İmam-ı Birgivi’nin öğrencilerinden olan ve görüşlerinde ondan etkilendiği kabul edilen Kadızade Mehmet’in kurduğu bu ekol; vaazlar yoluyla halkı Kur’an ve Sünnet’e göre yaşamaya, Peygamber döneminin yaşam tarzını o günün yaşantısına uyarlamaya çabalamış ve görece bunda başarılı olmuştur.
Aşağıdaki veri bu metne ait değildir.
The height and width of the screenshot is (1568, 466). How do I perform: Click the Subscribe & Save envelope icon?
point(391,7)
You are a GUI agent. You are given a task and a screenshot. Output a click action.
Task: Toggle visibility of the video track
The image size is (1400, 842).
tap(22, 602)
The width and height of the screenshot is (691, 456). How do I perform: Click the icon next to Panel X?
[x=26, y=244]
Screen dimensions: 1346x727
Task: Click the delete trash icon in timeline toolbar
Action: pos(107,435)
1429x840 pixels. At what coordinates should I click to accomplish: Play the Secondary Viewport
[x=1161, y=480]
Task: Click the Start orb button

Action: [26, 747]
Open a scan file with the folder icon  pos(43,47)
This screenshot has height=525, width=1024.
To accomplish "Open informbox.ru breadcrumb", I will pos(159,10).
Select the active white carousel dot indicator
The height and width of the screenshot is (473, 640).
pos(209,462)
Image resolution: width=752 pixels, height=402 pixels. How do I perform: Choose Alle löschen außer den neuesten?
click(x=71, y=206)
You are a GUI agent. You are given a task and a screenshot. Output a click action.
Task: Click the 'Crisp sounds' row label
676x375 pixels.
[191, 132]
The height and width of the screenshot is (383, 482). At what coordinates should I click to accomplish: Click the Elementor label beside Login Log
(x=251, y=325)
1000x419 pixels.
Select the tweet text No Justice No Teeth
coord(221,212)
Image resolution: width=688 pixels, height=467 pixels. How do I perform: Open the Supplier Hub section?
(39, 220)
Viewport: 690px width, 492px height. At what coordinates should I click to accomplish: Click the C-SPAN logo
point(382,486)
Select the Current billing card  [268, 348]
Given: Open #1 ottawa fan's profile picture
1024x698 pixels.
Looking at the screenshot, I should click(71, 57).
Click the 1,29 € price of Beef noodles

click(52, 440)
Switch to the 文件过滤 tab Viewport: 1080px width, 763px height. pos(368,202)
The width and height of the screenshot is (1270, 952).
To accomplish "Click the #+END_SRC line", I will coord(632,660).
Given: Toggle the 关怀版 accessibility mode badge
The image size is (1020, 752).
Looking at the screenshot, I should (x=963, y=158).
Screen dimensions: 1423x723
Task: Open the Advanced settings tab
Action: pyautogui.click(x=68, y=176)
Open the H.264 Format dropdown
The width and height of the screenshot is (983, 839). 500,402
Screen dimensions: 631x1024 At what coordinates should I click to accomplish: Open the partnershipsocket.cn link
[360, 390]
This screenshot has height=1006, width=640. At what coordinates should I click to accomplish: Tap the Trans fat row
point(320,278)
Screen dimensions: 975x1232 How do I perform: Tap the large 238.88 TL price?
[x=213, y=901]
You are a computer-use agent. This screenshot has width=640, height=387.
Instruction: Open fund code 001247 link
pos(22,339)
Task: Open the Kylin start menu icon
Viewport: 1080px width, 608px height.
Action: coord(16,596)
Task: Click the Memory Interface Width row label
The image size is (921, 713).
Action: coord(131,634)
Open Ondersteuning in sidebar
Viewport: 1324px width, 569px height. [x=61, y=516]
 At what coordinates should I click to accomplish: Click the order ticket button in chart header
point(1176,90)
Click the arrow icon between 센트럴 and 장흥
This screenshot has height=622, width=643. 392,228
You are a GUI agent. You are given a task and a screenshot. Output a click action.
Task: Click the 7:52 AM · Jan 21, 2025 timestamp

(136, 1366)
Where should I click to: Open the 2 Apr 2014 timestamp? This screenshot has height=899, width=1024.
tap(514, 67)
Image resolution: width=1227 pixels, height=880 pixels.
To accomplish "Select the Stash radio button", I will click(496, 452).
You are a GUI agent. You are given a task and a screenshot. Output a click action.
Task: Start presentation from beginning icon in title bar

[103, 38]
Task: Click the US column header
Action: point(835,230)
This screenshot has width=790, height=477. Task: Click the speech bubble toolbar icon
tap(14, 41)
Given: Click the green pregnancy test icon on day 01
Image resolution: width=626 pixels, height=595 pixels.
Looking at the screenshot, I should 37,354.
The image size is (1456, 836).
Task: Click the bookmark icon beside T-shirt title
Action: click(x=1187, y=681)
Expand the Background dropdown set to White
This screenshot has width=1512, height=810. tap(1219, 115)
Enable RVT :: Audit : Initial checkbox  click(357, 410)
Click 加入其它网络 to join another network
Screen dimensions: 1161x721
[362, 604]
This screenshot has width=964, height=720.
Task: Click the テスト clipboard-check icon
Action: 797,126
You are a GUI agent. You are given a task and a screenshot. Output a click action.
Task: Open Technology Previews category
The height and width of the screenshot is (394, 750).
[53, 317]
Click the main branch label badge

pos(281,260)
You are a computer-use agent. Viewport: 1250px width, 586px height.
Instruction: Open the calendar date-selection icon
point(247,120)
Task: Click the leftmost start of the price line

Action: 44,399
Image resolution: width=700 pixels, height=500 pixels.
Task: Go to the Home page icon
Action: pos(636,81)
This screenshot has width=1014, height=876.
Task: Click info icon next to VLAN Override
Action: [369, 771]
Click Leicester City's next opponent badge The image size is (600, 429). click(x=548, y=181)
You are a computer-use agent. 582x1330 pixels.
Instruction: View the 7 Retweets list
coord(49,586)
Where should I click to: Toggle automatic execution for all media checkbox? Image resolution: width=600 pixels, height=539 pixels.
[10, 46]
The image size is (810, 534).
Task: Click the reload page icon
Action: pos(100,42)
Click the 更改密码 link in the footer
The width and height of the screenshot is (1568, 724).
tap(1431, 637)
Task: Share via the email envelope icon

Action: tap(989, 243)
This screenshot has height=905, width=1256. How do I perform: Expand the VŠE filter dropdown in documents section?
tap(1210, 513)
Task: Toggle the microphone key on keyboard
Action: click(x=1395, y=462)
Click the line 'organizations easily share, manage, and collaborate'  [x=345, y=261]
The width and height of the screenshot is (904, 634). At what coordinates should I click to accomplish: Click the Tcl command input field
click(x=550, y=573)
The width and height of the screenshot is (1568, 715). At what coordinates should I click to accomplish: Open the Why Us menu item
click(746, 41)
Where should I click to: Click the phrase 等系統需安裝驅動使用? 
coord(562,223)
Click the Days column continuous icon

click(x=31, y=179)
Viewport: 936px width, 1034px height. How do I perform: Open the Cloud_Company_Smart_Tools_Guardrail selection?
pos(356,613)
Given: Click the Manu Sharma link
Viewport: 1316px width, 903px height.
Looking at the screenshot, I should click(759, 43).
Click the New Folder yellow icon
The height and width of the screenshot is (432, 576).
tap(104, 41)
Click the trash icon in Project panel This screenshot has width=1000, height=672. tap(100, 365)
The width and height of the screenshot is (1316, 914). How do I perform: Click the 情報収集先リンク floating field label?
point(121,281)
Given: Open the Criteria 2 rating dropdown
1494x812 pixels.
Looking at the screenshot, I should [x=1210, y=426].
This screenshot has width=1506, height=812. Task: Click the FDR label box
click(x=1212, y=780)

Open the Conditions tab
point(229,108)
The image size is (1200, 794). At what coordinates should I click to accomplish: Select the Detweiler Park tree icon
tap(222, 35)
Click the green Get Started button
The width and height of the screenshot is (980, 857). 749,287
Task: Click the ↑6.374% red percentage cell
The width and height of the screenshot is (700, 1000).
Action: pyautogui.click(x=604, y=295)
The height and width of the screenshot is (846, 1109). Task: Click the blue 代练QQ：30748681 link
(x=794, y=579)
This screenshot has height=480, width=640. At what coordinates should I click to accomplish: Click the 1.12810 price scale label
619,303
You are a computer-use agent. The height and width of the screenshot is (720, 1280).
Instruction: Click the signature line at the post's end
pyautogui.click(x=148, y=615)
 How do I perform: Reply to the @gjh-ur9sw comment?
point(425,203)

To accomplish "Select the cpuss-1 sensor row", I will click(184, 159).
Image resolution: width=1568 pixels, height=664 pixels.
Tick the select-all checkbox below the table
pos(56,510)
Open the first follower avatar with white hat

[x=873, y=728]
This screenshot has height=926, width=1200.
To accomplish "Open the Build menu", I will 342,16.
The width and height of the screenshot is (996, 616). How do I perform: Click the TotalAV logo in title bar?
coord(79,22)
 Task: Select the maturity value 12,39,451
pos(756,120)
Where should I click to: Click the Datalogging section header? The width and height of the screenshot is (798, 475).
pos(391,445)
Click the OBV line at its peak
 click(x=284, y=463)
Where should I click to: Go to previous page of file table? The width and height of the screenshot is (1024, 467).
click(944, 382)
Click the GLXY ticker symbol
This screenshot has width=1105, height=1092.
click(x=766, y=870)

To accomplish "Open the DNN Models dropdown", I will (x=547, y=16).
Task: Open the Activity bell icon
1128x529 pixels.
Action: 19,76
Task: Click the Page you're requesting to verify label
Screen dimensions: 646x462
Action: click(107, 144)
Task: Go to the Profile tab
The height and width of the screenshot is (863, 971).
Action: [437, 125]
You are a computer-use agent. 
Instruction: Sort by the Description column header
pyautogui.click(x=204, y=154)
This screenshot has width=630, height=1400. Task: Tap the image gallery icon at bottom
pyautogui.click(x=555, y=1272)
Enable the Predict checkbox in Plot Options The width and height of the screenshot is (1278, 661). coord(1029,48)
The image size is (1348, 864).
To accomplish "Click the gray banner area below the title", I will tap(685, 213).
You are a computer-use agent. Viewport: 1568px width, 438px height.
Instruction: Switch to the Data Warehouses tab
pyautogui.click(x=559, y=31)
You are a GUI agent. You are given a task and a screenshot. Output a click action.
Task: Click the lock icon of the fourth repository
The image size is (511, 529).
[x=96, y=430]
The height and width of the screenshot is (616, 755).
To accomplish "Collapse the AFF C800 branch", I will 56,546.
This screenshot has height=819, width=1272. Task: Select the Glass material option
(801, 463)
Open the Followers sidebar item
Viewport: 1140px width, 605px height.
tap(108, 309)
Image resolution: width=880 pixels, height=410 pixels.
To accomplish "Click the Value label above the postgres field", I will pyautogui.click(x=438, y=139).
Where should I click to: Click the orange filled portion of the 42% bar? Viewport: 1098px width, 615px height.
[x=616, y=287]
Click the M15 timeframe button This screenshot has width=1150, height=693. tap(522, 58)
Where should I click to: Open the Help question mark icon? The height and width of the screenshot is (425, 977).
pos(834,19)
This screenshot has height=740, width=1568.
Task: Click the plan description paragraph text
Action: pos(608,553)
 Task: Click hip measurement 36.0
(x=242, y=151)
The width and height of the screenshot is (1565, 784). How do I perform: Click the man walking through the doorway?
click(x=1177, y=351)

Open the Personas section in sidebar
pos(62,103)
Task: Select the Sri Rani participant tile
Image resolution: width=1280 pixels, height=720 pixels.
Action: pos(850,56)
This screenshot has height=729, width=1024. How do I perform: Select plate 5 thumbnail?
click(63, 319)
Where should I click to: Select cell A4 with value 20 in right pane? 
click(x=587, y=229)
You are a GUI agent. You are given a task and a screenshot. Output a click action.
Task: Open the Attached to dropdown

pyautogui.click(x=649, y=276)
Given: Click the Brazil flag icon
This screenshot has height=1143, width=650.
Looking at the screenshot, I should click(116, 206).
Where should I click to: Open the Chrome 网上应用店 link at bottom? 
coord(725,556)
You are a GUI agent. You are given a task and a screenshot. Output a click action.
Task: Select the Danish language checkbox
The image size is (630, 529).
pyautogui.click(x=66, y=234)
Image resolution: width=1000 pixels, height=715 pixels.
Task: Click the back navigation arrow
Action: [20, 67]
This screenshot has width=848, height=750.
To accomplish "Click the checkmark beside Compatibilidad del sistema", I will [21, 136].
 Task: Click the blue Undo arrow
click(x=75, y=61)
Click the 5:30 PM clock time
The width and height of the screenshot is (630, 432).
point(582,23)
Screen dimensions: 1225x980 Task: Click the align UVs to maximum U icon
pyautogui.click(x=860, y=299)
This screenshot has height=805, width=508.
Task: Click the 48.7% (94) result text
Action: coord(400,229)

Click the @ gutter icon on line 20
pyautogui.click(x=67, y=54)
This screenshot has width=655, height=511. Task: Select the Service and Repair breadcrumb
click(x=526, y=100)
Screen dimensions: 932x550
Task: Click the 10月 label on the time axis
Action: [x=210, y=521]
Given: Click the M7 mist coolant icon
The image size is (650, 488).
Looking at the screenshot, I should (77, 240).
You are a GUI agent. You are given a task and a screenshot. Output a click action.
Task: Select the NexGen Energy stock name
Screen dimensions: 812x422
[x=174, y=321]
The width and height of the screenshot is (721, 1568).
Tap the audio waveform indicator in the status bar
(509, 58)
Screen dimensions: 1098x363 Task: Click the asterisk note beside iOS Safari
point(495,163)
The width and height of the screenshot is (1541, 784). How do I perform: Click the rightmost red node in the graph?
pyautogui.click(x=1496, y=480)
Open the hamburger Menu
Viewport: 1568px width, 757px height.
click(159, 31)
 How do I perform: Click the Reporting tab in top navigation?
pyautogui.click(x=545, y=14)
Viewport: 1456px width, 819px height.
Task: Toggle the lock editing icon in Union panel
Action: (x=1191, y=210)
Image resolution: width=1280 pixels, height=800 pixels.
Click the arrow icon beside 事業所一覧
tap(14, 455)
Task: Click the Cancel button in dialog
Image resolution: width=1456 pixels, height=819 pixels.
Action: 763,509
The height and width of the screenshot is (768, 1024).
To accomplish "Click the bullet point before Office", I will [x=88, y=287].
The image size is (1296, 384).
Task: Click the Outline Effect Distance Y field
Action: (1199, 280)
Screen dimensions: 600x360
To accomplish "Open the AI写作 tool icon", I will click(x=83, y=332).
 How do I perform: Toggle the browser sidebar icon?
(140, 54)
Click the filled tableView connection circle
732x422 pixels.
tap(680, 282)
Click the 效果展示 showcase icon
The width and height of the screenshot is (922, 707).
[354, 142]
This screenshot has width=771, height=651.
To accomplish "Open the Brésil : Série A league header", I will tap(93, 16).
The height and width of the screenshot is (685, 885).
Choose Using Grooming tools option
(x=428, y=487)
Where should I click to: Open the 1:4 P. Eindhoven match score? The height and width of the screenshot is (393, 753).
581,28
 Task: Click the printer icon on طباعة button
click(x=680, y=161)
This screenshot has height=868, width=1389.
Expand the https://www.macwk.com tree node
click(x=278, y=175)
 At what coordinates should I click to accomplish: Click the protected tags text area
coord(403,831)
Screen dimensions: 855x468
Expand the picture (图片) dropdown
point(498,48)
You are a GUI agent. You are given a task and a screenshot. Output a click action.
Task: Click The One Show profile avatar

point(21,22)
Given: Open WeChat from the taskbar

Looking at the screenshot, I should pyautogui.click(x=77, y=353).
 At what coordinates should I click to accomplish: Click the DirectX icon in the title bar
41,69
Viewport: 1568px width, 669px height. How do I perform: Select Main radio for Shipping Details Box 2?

Devlet yönetiminde de etkin rol oynayan Kadızadeler, bazı tarihçilere göre ‘savundukları katı İslami anlayış sebebiyle’ fikir özgürlüğünün önüne geçmişler, devletin bilimsel ve teknolojik yenilikleri yakalayamayıp geri kalmasına sebep olmuşlardır. Bu konu, bazı çevrelerce hassas kabul edildiğinden ve hala tartışıldığında fazla değinmiyoruz.

İmam-ı Birgivi’nin en çok ele aldığı konu, dini ve ahlaki bozulmaydı. Ona göre bunun altında ümmetin Peygamber döneminin doğrularını bırakıp din dışı hurafi bilgilerle yaşamını sürdürmesi yatıyordu. Bunu düzeltmek için vaizlerin ve alimlerin halkı aydınlatması, dinde daha önce var olmayan kandilleri kutlamak, türbe inşa etmek, para karşılığı Kur’an okutmak veya öğretmek, türbelerde kurban kesmek, ölenlerden medet ummak gibi halkın sıkça yaptığı davranışlarından vazgeçirmesi gerekiyordu (Ömrü boyunca bununla uğraşan Birgivi’nin mezarına halkın yakın zamana kadar çaput bağlayıp dilek tutması da ironiktir). Bu görüşleri nedeniyle yaşadığı dönemde ve ölümünden sonra bazı tasavvufi tarikat çevreleri tarafından eleştirilip yalanlanmıştır. Kendisinin görüşleri, günümüzde Hindistan ve Pakistan civarında daha çok ciddiye alınmakla beraber kabri, bugün Birgi’de bulunmaktadır.